O que faz uma pessoa hiperativa quando se vê obrigada a parar por alguns dias e ver o mundo pela janela? Busca expandir o horizonte. Assim me encontro já há nove dias. Por uma intercorrência no tratamento que estou fazendo para combater um linfoma, precisei ser internada. Desde o nascimento dos meus filhos, só havia dormido em hospitais como acompanhante, mas agora sou a paciente. Soa-me estranho a palavra "paciente" porque sou, por natureza, impaciente, mas estou aprendendo a lidar com a situação e usar esse tempo vazio a meu favor.
Nos quase dois anos de pandemia ficamos presos em casa, mas eu saía para ir ao supermercado e à farmácia, descia para caminha no pátio do prédio, às vezes ia ao parque. Neste dias não. Meu limite são as quatro paredes do quarto, onde recebo a atenção de uma equipe competente, carinhosa e disponível.
Tive a sorte de ser acomodada no sétimo andar do Hospital Mãe de Deus, em um quarto com vista para o Guaíba de uma janela e para o Morro de Santa Teresa de outro. Essa janelinha que dá para o Guaíba me permite contemplar o pôr do sol, acompanhar as mudanças na cor do céu, ver quando se acendem as luzes do Beira-Rio. Entre a minha janela e o rio, encho os olhos com as árvores do Parque Marinha do Brasil e penso no visionário prefeito Guilherme Socias Villela, que concebeu esse pulmão de Porto Alegre. Uma barcaça vermelha passa ao longe e não resisto em fotografar, porque lembra uma pintura de Soriano.
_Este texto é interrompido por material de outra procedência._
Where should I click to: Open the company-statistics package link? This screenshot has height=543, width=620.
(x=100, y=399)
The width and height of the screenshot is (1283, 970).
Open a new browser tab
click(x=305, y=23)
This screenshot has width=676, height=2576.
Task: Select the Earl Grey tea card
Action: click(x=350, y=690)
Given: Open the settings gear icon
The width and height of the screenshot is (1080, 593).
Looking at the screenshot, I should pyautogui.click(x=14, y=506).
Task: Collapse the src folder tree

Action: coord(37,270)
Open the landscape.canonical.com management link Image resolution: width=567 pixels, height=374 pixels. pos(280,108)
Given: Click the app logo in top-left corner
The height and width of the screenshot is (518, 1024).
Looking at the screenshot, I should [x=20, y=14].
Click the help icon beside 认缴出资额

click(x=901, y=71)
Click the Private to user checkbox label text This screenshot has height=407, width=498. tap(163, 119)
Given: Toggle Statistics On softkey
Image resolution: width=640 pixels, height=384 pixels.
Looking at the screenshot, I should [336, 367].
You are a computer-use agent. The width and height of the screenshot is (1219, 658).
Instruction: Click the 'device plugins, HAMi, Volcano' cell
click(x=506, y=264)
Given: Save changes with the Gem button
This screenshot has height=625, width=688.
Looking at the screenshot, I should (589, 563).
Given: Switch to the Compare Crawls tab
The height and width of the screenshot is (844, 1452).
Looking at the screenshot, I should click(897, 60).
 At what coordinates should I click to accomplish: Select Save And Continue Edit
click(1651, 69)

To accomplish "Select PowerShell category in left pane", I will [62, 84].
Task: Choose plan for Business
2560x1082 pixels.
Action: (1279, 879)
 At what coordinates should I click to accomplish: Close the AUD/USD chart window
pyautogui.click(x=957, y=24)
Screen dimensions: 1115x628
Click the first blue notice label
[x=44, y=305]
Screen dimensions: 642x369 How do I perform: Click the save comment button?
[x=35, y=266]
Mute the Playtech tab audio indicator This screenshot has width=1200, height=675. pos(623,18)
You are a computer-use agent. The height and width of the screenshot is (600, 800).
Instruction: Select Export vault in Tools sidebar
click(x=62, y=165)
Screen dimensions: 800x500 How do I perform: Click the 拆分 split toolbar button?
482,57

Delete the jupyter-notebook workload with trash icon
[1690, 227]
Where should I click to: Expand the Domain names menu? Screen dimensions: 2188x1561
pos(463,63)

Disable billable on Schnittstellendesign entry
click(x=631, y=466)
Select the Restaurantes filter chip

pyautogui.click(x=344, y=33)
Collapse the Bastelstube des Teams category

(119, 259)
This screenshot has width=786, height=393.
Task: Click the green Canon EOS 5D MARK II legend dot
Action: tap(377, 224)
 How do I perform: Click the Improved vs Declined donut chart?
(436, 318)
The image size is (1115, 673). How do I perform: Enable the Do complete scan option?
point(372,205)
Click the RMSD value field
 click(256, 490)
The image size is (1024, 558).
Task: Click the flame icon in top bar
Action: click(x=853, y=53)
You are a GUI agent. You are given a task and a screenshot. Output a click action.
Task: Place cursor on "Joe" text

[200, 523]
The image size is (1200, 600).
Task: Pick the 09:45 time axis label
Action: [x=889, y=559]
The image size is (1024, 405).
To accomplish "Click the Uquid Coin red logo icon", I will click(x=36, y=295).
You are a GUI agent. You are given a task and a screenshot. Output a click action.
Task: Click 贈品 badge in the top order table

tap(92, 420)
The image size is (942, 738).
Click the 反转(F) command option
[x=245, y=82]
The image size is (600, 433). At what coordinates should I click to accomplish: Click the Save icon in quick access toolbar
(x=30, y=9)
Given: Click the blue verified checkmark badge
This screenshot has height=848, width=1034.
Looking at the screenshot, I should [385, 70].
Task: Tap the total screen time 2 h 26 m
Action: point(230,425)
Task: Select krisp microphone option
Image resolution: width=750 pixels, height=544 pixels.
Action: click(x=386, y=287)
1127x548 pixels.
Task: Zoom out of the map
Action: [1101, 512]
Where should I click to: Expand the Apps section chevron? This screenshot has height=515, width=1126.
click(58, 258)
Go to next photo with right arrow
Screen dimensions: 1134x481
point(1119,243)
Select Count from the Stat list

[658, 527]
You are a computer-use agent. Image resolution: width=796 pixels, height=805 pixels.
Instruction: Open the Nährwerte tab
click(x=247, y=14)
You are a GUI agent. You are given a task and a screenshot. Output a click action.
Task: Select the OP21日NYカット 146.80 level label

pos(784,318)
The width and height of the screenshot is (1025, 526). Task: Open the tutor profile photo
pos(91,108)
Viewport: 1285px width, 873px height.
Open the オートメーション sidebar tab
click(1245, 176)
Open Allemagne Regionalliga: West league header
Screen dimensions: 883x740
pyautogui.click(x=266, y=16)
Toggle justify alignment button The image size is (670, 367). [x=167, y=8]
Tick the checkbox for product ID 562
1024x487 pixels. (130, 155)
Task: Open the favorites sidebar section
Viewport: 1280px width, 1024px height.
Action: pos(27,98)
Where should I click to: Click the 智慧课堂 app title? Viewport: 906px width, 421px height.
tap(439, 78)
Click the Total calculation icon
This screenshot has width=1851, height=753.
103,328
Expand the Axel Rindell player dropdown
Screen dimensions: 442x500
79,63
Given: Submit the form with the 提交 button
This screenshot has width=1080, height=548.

Não me desligo das notícias, naturalmente, porque não posso voltar ao trabalho como quem passou férias em Marte, mas, além da TV e dos jornais que leio pela internet, sobra-me tempo para uma das minhas atividades preferidas: a leitura de ficção. Li com muito prazer O inventor da eternidade, de Liberato Vieira da Cunha. Que livro, senhoras e senhores! Dono de um texto precioso, Liberato ambienta seu romance numa cidadezinha fictícia de colonização alemã, nos estertores da ditadura militar, mais precisamente às vésperas da eleição do colégio eleitoral que ungiu Tancredo Neves. A política é pano de fundo para uma história de amor à arte, em que respingam memórias da Segunda Guerra. Liberato esbanja erudição e conduz o leitor por caminhos iluminados pela pintura, pela literatura, pela música e pela História.